ENTRIES SHOWN =
*****
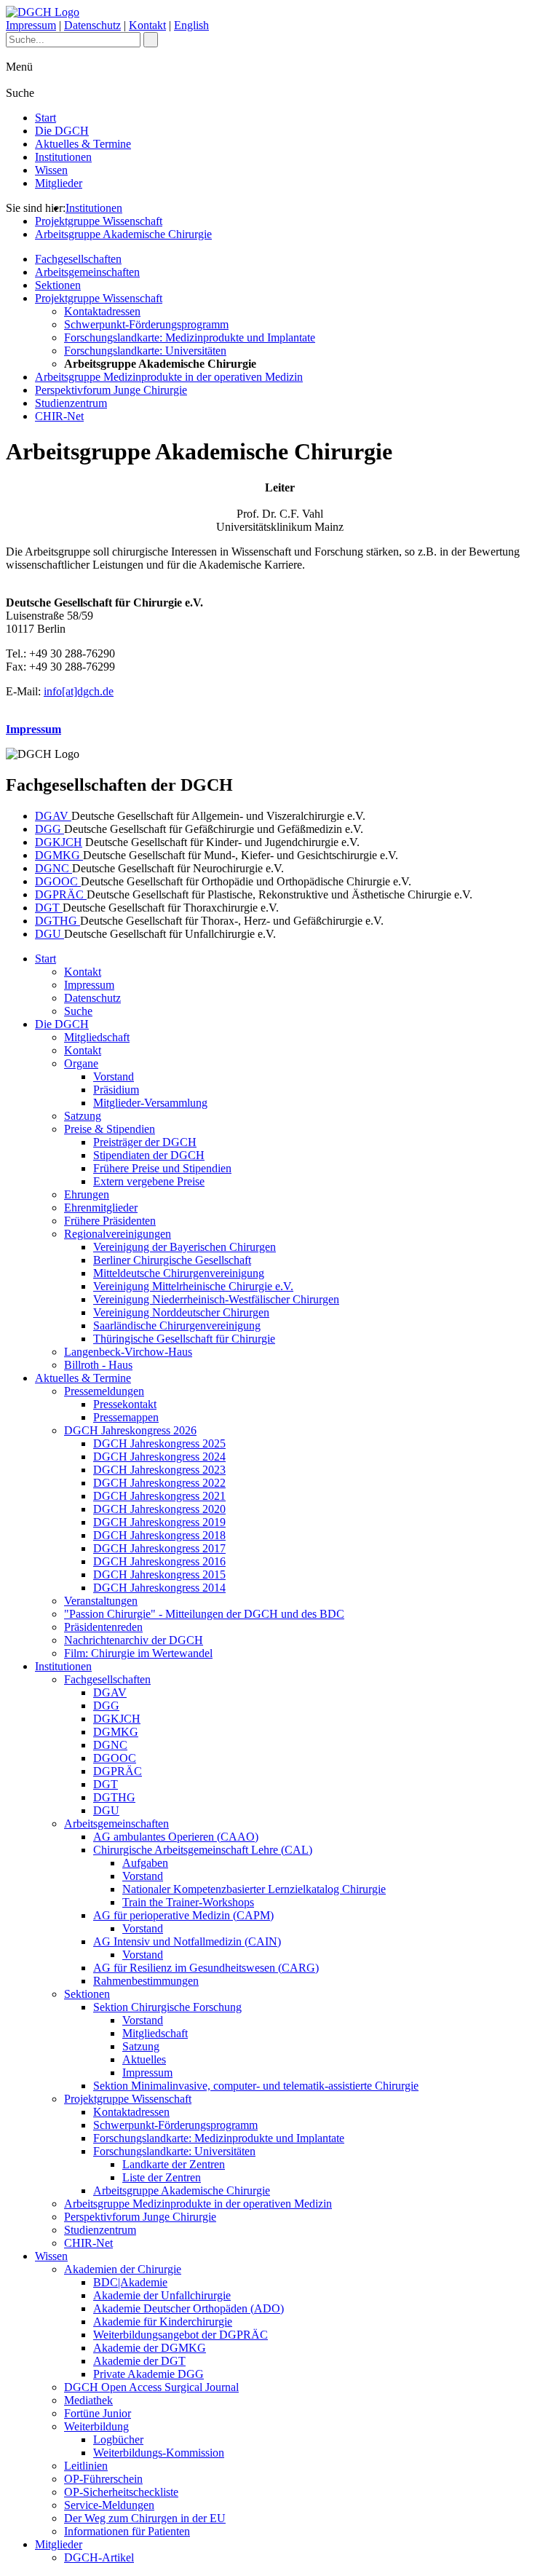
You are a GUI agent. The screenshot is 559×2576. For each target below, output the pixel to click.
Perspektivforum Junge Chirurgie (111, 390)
*****
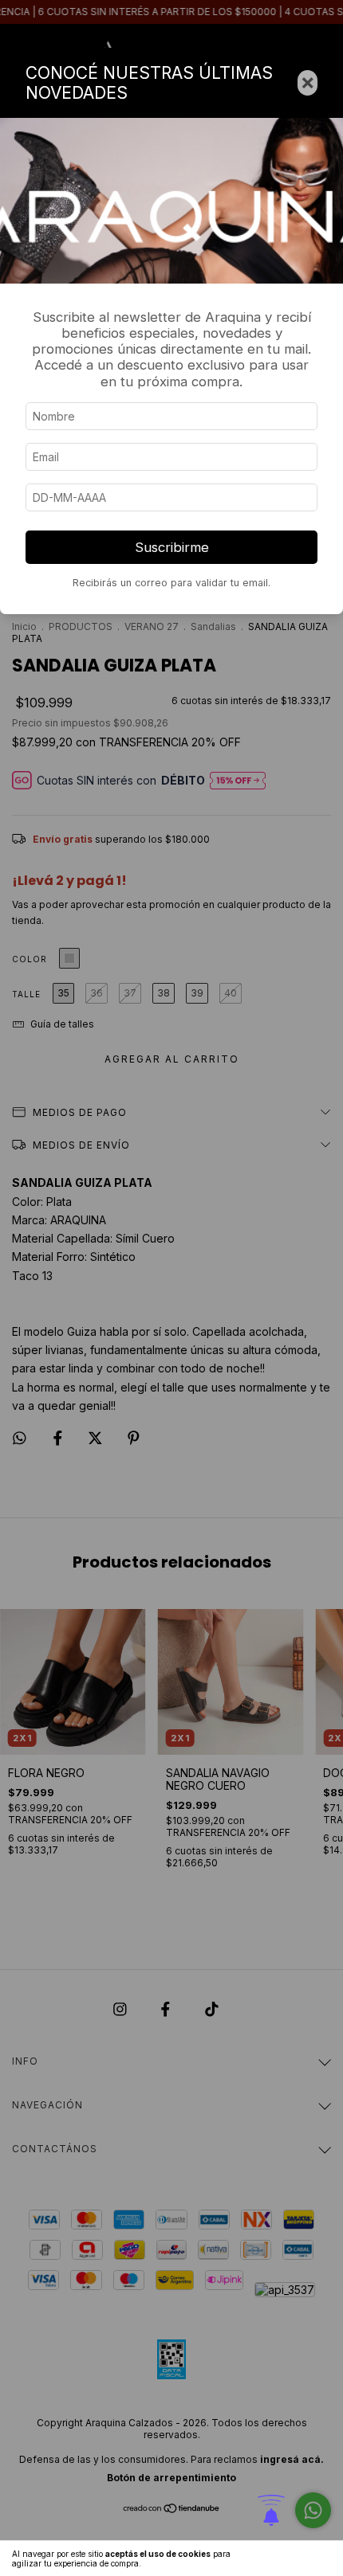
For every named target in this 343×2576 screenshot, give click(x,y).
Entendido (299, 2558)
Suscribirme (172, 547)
*****
DIRECTIONS FOR THIS TASK =
Using the entries above, give again exactly the lines from the line holding "For every named" through the line holding "Suscribirme (172, 547)". Include both end lines and nothing else.

EXERCISE OUTPUT =
For every named target in this 343×2576 screenshot, give click(x,y).
Entendido (299, 2558)
Suscribirme (172, 547)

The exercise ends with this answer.